Local access to raw milk is of primary concern to the fund. Because of legal issues in their home state, consumers such as Jeannine and Matt Rooney must travel across state lines to purchase their milk.
"We think it's the right thing for our health, and that's important," said Ms. Rooney, 25, who began consuming raw milk 7 months ago. While she and her husband live in Montgomery County, Md., they drink milk from a farm in Pennsylvania.
The fund helped to link them with a group of local raw milk drinkers who take turns making the trip to the farm.
Because the distribution and sale of raw milk is legal in Pennsylvania, it can be easier to obtain by Philadelphia families. Because of consumer demand, Martindale's Natural Market in Springfield, Delaware County has sold raw milk from two local dairies for the past five years, serving consumers from as far away as Delaware and New Jersey who travel to the store specifically for the controversial product.
"You can really feel safe getting milk from Martindale's," said Tammi Goodmond, store employee who is responsible for ordering the raw milk. "We researched and are confident that this milk is safe to drink. Our farmers are very conscientious in ensuring safety and quality of milk."

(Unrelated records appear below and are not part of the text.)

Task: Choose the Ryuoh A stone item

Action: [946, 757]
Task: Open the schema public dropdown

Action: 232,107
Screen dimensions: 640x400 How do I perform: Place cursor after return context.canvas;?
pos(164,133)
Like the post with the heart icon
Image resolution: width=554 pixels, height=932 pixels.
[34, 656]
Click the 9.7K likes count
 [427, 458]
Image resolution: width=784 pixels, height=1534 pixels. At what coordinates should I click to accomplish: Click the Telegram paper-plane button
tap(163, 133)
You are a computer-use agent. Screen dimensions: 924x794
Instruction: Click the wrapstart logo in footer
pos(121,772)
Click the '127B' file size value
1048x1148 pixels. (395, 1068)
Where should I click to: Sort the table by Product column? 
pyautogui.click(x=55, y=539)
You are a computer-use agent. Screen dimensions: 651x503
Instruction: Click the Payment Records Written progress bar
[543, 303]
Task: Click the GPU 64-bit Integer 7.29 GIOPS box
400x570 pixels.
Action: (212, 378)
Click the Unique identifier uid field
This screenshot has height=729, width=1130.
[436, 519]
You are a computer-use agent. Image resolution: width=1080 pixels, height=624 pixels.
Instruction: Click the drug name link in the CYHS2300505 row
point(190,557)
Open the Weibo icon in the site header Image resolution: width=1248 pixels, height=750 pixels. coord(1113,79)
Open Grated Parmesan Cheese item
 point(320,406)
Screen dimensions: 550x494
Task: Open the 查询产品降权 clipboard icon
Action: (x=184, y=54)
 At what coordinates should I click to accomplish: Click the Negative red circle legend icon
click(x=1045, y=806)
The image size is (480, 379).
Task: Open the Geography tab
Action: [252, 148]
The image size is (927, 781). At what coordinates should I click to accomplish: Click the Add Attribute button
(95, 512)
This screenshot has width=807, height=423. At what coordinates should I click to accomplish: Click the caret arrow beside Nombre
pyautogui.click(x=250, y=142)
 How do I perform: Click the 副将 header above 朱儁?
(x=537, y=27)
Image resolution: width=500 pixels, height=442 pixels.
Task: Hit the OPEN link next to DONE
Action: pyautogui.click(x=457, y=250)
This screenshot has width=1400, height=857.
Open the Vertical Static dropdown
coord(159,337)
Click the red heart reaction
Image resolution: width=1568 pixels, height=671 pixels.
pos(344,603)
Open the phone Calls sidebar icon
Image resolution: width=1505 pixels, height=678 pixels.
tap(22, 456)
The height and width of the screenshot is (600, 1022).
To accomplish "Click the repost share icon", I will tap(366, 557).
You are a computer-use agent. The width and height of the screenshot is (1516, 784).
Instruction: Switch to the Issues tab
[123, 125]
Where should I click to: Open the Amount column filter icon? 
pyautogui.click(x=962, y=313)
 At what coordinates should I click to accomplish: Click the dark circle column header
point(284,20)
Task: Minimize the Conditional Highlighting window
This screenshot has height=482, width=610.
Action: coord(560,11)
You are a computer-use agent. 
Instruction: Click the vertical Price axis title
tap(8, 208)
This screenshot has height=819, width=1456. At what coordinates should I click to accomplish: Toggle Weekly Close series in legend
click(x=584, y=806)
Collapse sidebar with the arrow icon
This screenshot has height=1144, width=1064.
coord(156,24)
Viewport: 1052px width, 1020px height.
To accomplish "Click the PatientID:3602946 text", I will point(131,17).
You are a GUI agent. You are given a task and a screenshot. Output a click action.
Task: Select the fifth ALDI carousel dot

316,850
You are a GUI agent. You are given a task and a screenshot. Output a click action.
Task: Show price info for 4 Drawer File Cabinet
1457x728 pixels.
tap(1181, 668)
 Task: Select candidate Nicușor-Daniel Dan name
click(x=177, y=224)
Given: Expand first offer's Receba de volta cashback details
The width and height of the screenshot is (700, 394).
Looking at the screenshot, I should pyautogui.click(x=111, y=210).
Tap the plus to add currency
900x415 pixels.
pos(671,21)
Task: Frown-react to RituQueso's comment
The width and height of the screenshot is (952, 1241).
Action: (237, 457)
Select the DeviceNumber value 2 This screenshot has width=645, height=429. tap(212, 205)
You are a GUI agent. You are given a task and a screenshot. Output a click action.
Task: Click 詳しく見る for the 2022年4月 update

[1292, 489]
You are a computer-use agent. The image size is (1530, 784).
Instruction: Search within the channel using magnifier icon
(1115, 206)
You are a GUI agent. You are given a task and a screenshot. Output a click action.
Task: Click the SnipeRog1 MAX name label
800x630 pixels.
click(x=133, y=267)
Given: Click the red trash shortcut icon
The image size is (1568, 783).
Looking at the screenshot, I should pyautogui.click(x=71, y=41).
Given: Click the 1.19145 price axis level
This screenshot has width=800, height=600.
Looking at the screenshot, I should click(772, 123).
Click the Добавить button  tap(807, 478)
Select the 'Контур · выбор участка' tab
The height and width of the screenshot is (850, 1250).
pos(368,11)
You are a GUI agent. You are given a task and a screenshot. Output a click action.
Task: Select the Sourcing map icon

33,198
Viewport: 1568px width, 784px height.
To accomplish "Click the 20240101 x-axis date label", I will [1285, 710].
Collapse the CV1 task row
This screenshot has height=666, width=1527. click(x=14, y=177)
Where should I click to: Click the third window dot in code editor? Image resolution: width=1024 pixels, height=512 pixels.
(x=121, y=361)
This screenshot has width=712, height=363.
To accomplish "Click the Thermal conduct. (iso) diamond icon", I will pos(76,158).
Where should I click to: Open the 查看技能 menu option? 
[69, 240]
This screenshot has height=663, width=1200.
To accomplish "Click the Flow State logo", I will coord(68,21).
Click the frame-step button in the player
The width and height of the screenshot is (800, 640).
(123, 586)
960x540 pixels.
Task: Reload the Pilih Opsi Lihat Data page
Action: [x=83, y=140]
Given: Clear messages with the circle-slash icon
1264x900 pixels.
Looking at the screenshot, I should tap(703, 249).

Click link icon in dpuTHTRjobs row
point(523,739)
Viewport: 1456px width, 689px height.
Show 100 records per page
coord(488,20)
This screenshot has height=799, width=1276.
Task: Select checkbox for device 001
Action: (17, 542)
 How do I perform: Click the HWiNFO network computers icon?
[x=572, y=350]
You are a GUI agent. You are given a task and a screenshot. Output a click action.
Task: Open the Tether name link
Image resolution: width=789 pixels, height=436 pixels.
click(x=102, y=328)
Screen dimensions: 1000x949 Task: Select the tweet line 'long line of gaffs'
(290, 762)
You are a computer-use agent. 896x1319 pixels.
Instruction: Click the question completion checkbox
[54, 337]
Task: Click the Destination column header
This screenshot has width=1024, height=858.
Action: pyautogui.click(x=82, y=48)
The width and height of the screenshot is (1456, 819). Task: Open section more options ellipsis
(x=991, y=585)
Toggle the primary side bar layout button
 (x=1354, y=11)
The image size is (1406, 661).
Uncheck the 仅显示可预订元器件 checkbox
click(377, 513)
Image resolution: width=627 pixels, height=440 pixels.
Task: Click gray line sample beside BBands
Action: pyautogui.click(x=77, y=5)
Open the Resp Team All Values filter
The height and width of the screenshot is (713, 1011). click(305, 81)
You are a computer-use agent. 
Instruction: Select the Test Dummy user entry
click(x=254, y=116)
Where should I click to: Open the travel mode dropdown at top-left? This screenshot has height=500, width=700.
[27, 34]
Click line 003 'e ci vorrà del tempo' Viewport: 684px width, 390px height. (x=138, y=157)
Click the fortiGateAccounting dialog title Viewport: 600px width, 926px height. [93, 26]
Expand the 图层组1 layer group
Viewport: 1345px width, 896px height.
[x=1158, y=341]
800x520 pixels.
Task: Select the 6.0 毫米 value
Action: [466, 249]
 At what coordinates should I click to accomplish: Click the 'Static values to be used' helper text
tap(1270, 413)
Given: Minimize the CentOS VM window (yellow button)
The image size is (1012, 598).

A half-gallon of raw milk at Martindale's will run $3.99-$4.59 plus bottle deposit fees. Raw milk prices direct from the farm can range from $5 to $9 per gallon.
"I predict that in 20 years, raw milk will be the only type of milk available," said Sally Fallon, president of the Price Foundation and member of the legal defense fund. "We will look back on pasteurization - something that was called a great innovation - as the greatest health disaster."